Tuesday 28 April 2009

Pliny on Mead


Pliny has much to say on Mead in his natural histories, and specifically the medicinal benefits of Mead, of Honey and vinegar, of Mead with oil, with milk or even with breadcrumbs.

Also of importance is the water you make the Mead with, Pliny suggests rainwater aged for at least 5 years.

Equally it’s not clear where the line between a honey / water mixture and fermented Mead are.

Hydromeli, or Melicration
There is a wine also made solely of honey and water. For this purpose it is recommended that rain-water should be kept for a period of five years. Those who shew greater skill, content themselves with taking the water just after it has fallen, and boiling it down to one third, to which they then add one third in quantity of old honey, and keep the mixture exposed to the rays of a hot sun for forty days after the rising of the Dog-star; others, however, rack it off in the course of ten days, and tightly cork the vessels in which it is kept. This beverage is known as "hydromeli," and with age acquires the flavour of wine. It is nowhere more highly esteemed than in Phrygia.

How Hydromeli is made
Hydromeli, also, was a mixture formerly made with pure rain-water and honey, and was prescribed for patients who, were anxious for wine, as being a more harmless drink. For these many years past, however, it has been condemned, as having in reality all the inconveniences of wine, without the advantages.

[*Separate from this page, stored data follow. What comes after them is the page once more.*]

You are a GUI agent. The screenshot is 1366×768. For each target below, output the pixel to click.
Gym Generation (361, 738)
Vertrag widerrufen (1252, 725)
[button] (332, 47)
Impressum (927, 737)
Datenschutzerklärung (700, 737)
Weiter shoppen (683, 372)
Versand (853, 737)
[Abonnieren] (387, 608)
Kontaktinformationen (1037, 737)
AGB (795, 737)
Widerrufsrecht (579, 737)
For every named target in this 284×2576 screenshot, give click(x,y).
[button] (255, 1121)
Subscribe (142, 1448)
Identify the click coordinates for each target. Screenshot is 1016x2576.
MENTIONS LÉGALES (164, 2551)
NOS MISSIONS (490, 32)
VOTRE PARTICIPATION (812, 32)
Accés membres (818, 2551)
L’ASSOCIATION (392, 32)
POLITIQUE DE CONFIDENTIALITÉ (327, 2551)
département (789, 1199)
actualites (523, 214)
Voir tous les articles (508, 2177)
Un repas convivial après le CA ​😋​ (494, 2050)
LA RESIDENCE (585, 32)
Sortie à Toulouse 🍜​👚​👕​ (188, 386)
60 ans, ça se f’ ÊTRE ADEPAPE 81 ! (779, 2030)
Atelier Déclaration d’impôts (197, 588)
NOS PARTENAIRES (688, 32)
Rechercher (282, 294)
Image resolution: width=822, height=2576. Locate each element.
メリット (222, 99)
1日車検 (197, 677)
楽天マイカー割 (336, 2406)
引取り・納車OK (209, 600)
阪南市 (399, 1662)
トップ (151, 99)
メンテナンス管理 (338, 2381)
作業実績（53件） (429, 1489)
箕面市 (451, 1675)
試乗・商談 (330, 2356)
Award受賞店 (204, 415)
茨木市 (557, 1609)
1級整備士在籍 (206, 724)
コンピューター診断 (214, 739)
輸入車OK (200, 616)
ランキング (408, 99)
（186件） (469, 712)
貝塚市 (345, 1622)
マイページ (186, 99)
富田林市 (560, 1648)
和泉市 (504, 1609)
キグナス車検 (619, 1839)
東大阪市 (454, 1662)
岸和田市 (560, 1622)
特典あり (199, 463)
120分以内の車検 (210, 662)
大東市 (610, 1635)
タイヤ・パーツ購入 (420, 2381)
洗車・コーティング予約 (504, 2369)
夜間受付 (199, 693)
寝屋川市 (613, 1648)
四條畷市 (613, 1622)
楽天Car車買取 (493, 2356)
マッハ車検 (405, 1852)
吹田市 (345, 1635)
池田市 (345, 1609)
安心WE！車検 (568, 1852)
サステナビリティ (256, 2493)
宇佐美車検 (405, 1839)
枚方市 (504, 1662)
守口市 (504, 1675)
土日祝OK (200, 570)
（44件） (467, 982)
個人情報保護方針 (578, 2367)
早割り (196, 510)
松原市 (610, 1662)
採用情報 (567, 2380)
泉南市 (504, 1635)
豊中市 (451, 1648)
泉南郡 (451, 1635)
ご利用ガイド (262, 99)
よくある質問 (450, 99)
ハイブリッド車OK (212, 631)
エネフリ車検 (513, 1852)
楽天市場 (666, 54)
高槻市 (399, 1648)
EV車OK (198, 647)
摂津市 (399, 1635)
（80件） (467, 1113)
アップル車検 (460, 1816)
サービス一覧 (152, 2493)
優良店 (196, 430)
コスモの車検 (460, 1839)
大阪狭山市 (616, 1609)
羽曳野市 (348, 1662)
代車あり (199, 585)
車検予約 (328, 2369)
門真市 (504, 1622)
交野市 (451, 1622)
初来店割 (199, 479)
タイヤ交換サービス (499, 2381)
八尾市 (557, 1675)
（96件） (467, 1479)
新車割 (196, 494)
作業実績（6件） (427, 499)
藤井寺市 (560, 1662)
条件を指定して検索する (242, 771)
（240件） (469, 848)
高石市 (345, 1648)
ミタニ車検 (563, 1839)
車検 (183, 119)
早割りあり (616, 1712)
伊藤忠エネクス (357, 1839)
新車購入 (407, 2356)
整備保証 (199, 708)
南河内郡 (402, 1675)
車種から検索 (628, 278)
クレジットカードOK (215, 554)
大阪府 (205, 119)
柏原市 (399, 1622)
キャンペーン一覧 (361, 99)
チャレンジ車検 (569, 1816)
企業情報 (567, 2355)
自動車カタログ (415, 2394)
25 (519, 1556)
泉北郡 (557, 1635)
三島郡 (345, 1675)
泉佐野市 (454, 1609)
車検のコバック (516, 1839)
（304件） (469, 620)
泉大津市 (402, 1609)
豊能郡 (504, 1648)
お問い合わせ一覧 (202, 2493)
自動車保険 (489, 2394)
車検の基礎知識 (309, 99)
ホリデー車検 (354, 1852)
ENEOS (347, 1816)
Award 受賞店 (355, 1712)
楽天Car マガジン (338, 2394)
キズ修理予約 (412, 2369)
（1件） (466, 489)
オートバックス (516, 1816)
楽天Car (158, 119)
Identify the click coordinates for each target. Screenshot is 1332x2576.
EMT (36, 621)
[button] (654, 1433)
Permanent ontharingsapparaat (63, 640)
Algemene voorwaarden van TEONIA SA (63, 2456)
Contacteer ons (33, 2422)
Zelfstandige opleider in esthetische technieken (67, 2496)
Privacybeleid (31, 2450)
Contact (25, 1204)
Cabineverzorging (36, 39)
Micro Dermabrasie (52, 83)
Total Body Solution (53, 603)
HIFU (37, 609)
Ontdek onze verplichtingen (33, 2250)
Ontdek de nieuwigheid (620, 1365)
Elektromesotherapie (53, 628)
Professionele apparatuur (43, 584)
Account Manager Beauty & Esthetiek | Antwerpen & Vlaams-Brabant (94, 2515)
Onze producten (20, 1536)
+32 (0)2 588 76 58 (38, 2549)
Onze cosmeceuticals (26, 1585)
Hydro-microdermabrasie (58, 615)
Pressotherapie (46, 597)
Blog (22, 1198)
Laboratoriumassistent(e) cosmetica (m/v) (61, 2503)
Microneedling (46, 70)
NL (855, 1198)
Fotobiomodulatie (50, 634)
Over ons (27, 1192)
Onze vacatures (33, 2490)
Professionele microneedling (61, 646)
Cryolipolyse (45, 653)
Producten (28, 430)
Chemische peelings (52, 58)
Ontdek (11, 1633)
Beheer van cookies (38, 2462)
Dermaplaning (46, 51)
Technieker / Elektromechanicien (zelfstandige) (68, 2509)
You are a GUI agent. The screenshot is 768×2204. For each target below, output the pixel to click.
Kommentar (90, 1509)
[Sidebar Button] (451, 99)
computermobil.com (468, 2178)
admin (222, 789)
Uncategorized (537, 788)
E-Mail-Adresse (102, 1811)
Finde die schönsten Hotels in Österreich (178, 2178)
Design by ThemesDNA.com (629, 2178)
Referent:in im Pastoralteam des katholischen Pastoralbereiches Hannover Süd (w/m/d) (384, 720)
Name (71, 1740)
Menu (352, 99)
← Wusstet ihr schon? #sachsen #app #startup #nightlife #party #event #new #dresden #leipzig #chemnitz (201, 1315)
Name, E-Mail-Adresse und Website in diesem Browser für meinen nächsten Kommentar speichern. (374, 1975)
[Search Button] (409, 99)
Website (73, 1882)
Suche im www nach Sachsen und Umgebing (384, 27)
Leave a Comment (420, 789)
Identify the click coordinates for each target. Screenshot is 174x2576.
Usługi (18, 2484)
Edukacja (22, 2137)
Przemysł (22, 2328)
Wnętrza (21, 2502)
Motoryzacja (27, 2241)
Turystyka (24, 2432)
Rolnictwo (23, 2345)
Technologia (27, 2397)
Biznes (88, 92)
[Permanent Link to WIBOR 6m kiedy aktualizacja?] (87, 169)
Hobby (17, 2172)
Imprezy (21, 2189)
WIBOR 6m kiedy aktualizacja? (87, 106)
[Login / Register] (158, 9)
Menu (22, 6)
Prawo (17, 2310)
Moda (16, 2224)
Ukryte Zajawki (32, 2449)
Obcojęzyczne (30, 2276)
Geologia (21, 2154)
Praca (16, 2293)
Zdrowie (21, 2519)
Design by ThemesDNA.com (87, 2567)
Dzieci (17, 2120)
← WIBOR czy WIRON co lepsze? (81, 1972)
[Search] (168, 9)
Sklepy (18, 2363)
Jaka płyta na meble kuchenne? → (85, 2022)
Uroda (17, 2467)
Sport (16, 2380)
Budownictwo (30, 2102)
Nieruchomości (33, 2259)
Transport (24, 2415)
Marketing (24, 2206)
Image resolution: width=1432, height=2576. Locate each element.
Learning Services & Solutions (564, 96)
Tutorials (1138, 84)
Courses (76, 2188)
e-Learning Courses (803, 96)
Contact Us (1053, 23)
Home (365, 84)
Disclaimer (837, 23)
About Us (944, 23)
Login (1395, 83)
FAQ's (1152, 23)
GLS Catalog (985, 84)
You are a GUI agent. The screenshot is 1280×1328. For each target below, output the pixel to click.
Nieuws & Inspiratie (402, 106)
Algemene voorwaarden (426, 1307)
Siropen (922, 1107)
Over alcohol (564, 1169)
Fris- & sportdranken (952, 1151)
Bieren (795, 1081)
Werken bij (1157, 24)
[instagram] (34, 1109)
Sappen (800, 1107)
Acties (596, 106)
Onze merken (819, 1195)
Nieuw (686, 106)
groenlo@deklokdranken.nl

The various influences of different aliments upon the disposistion
While speaking of the uses of honey, we ought also to treat of the properties of hydromel. There are two kinds of hydromel, one of which is prepared at the moment, and taken while fresh, the other being kept to ripen. The first, which is made of skimmed honey, is an extremely wholesome beverage for invalids who take nothing but a light diet, such as strained alica for instance: it reinvigorates the body, is soothing to the mouth and stomach, and by its refreshing properties allays feverish heats. I find it stated, too, by some authors, that to relax the bowels it should be taken cold, and that it is particularly well-suited for persons of a chilly temperament, or of a weak and pusillanimous4 constitution, such as the Greeks, for instance, call "micropsychi."

Hydromel: eighteen remedies
Hydromel is recommended, too, as very good for a cough: taken warm, it promotes vomiting. With the addition of oil it counteracts the poison of white lead; of henbane, also, and of the halicacabum, as already stated, if taken in milk, asses' milk in particular. It is used as an injection for diseases of the ears, and in cases of fistula of the generative organs. With crumb of bread it is applied as a poultice to the uterus, as also to tumours suddenly formed, sprains, and all affections which require soothing applications. The more recent writers have condemned the use of fermented hydro- mel, as being not so harmless as water, and less strengthening than wine. After it has been kept a considerable time, it becomes transformed into a wine, which, it is universally agreed, is extremely prejudicial to the stomach, and injurious to the nerves.

Oxymeli
Vinegar even has been mixed with honey; nothing, in fact, has been left untried by man. To this mixture the name of oxymeli has been given; it is compounded of ten pounds of honey, five semi-sextarii of old vinegar, one pound of sea-salt, and five sextarii of rain-water. This is boiled gently till the mixture has bubbled in the pot some ten times, after which it is drawn off, and kept till it is old; all these wines, however, are condemned by Themison, an author of high authority. And really, by Hercules! the use of them does appear to be somewhat forced, unless, indeed, we are ready to maintain that these aromatic wines are so many compounds taught us by Nature, as well as those that are manufactured of perfumes, or that shrubs and plants have been generated only for the purpose of being swallowed in drink. However, all these particulars, when known, are curious and interesting, and show how successfully the human intellect has pried into every secret.

None of these wines, however, will keep beyond a year, with the sole exception of those which we have spoken of as requiring age; many of these, indeed, there can be no doubt, do not improve after being kept so little as thirty days.